1Y21K250B-Y{c&m8\dZSu|s2<

Input is in upper-case letters. Output is 1 or 0.

Try it online!

Explanation

1Y2      % Push 'ABC...XYZ'
1        % Push 1
K        % Push 4
250B     % Push 250 in binary, that is, [1 1 1 1 1 0 1 0]
-        % Subtract (from 4, element-wise): gives [3 3 3 3 3 4 1 4]
Y{       % Convert to cell array, splitting into chunks of those lengths
c        % Convert to char matrix. Gives a 4-column matrix. Chunks of length 3
         % are right-padded with a space
&m       % Implicit input. Push (linear) index of membership in char matrix
8\       % Modulo 8. Converts linear index into 0-based row index
d        % Consecutive differences
ZS       % Sign
u        % Unique
|        % Absolute value
s        % Sum
2<       % Less than 2? Implicit display

Husk, 22 21 19 18 bytes

±S€Ẋ▲`Ṫo±≤"DGJMPTW

Returns 1 for truthy inputs, 0 for falsy ones. Inputs must be in uppercase. Passes all test cases.

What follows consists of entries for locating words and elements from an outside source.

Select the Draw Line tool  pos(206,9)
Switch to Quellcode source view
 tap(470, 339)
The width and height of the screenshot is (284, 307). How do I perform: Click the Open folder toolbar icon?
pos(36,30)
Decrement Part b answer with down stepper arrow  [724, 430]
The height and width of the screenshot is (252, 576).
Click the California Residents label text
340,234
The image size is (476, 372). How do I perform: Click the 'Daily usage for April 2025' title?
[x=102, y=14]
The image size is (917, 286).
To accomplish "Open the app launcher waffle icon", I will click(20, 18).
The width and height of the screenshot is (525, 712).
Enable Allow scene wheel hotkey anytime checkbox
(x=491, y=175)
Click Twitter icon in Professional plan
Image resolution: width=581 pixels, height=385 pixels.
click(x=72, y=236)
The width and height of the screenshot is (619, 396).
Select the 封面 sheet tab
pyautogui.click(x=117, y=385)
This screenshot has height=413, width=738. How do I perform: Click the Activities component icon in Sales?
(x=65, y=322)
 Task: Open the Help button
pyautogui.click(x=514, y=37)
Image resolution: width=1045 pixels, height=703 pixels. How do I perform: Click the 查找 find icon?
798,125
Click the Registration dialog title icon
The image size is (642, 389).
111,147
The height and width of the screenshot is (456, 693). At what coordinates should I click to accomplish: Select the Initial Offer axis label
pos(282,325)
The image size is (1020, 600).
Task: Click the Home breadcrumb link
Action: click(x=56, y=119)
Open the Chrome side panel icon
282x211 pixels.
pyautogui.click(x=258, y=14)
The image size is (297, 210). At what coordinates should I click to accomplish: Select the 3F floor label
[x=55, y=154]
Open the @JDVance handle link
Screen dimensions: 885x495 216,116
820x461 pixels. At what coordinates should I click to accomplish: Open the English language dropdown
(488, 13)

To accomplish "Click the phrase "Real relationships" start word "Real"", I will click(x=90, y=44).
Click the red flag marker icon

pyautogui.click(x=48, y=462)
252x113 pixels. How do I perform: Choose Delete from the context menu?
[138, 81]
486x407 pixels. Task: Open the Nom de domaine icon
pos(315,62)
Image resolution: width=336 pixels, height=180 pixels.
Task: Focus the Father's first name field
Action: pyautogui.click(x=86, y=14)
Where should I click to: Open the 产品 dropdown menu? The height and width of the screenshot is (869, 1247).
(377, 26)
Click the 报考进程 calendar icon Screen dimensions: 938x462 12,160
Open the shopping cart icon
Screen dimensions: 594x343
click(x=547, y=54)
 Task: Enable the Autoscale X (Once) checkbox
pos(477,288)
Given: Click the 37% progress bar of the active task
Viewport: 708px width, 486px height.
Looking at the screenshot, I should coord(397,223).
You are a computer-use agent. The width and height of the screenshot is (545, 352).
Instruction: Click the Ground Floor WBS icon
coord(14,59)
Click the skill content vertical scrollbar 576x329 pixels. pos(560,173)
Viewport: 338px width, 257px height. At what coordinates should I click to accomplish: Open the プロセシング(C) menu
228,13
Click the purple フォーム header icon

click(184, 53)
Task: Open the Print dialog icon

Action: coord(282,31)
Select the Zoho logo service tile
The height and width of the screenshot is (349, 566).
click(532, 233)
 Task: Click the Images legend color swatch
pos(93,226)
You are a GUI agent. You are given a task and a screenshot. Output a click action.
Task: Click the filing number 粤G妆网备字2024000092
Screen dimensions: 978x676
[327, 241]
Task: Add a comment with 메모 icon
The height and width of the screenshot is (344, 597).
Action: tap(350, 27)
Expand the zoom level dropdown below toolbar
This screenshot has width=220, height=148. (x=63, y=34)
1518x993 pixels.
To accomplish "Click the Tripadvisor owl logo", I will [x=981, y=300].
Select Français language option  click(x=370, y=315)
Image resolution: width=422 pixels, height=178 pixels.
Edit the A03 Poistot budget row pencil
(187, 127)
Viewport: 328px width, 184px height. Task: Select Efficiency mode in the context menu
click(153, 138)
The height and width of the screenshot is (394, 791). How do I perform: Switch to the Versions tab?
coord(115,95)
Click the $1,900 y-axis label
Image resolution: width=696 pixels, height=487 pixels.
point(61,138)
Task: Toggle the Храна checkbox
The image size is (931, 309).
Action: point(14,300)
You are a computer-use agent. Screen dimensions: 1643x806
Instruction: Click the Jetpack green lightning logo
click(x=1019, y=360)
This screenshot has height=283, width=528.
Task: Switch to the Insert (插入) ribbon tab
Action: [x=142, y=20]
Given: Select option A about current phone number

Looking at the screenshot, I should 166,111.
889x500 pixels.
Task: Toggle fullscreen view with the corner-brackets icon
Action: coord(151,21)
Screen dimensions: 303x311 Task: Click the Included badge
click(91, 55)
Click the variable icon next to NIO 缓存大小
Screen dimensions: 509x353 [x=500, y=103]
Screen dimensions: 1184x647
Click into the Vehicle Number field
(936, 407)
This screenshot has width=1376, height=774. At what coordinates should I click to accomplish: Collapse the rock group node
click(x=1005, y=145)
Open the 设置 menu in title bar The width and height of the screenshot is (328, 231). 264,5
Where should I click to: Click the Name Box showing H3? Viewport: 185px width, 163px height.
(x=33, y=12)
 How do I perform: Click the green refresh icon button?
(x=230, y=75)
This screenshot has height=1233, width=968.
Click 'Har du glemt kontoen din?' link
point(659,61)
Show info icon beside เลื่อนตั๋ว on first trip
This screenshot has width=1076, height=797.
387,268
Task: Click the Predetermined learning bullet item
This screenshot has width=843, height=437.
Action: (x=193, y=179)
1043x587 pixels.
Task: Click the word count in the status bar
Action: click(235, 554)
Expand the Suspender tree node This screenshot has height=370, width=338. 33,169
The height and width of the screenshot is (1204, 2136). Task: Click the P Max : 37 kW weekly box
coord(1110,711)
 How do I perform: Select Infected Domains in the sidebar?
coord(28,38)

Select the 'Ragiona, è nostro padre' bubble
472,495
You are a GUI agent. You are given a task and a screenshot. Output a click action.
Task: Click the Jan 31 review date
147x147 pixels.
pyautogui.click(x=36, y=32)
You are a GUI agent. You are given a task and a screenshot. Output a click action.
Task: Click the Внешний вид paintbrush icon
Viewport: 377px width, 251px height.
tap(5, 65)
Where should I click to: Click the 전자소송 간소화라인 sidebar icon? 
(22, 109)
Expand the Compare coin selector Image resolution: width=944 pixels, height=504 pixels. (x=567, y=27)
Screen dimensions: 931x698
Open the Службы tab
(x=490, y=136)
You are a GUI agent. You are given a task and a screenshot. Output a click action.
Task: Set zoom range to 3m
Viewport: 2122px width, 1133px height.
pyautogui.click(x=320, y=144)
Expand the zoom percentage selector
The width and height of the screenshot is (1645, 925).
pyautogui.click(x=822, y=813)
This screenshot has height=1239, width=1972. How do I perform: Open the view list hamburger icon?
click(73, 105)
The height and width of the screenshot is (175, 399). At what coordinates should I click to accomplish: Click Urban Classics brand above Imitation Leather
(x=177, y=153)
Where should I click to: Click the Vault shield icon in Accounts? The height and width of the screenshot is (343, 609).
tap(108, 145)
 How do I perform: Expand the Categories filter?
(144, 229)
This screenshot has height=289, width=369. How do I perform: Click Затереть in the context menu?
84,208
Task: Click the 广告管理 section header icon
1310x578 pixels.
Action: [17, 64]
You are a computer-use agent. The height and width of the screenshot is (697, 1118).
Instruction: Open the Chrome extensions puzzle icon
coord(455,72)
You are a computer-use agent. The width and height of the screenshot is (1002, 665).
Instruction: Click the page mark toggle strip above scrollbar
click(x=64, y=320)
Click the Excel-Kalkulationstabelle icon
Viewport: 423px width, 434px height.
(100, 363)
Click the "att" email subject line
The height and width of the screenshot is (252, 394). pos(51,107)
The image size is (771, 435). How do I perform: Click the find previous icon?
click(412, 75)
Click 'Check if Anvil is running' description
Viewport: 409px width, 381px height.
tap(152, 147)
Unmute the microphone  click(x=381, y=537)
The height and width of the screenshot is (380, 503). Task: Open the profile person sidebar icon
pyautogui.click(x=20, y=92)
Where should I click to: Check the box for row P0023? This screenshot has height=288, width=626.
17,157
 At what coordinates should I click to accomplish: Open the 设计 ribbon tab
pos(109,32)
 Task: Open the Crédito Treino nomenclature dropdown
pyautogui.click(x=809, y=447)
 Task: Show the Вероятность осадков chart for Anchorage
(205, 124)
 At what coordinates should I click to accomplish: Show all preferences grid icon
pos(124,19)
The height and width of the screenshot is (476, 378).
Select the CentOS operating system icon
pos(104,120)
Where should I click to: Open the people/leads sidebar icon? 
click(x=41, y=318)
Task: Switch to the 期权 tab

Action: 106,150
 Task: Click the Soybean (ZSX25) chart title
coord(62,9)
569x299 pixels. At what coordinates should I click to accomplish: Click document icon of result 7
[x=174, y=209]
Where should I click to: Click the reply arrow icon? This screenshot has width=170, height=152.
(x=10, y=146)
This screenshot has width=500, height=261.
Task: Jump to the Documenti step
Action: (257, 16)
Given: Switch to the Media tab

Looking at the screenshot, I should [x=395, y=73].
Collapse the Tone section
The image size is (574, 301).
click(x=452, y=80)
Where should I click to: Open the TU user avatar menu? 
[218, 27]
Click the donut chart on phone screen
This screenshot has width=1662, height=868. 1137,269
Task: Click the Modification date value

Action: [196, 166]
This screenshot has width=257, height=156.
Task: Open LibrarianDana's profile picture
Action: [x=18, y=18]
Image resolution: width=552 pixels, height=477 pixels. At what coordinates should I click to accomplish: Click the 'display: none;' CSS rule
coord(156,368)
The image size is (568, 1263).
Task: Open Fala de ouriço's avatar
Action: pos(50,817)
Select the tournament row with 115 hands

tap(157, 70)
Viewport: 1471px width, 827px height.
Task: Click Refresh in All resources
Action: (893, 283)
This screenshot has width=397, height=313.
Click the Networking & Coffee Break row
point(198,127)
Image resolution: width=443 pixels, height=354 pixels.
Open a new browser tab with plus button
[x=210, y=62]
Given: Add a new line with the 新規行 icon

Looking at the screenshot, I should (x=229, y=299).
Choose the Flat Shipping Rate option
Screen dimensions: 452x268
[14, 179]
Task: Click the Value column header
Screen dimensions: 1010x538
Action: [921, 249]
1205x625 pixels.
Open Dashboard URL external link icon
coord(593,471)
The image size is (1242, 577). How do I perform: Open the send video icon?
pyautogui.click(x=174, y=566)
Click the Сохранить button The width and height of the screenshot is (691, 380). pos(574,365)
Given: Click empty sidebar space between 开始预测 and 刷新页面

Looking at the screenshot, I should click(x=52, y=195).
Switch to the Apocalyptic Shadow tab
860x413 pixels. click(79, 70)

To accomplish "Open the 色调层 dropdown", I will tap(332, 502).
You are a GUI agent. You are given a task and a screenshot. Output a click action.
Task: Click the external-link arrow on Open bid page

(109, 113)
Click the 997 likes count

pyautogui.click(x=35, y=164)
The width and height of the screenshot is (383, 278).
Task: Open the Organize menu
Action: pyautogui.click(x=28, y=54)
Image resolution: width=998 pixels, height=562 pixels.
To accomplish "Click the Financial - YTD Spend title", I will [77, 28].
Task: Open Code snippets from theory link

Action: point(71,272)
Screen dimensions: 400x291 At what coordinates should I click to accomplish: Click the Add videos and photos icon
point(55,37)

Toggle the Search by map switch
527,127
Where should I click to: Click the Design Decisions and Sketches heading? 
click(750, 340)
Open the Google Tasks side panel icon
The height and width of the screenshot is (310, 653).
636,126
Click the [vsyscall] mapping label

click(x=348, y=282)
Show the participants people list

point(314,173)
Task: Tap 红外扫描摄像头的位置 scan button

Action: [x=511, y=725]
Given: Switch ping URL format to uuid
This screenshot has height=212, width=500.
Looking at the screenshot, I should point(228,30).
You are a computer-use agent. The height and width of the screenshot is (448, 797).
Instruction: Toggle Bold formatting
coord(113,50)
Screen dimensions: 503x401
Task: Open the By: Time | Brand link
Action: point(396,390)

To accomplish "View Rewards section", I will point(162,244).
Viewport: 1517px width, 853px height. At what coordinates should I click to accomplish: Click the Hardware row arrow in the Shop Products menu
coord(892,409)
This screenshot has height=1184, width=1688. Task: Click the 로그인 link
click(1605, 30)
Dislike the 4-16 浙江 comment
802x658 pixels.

Try it online!

Explanation

±S€Ẋ▲`Ṫo±≤"DGJMPTW  Implicit input x, e.g. "CAT"
     `Ṫo±≤"DGJMPTW  This part transforms x into a "canonical form" corresponding to the numpad digits
     `Ṫ             Table with flipped arguments
       o±≤          on sign of less-than-or-equal
                    (In Husk, ≤ returns extra information we don't want, so we take sign of the result to get 0 or 1.)
          "DGJMPTW  of this string and x.
                    This gives, for each char in x, a bit array of comparisons with the chars in the string:
                    y = [[0,0,0,0,0,0,0],[0,0,0,0,0,0,0],[1,1,1,1,1,1,0]]
   Ẋ▲               Maxima of adjacent pairs: [[0,0,0,0,0,0,0],[1,1,1,1,1,1,0]]
 S€                 1-based index in y as sublist: 2
±                   Sign: 1

Python 2, 60 bytes

a=[3681/ord(c)for c in input()]
print sorted(a)in[a,a[::-1]]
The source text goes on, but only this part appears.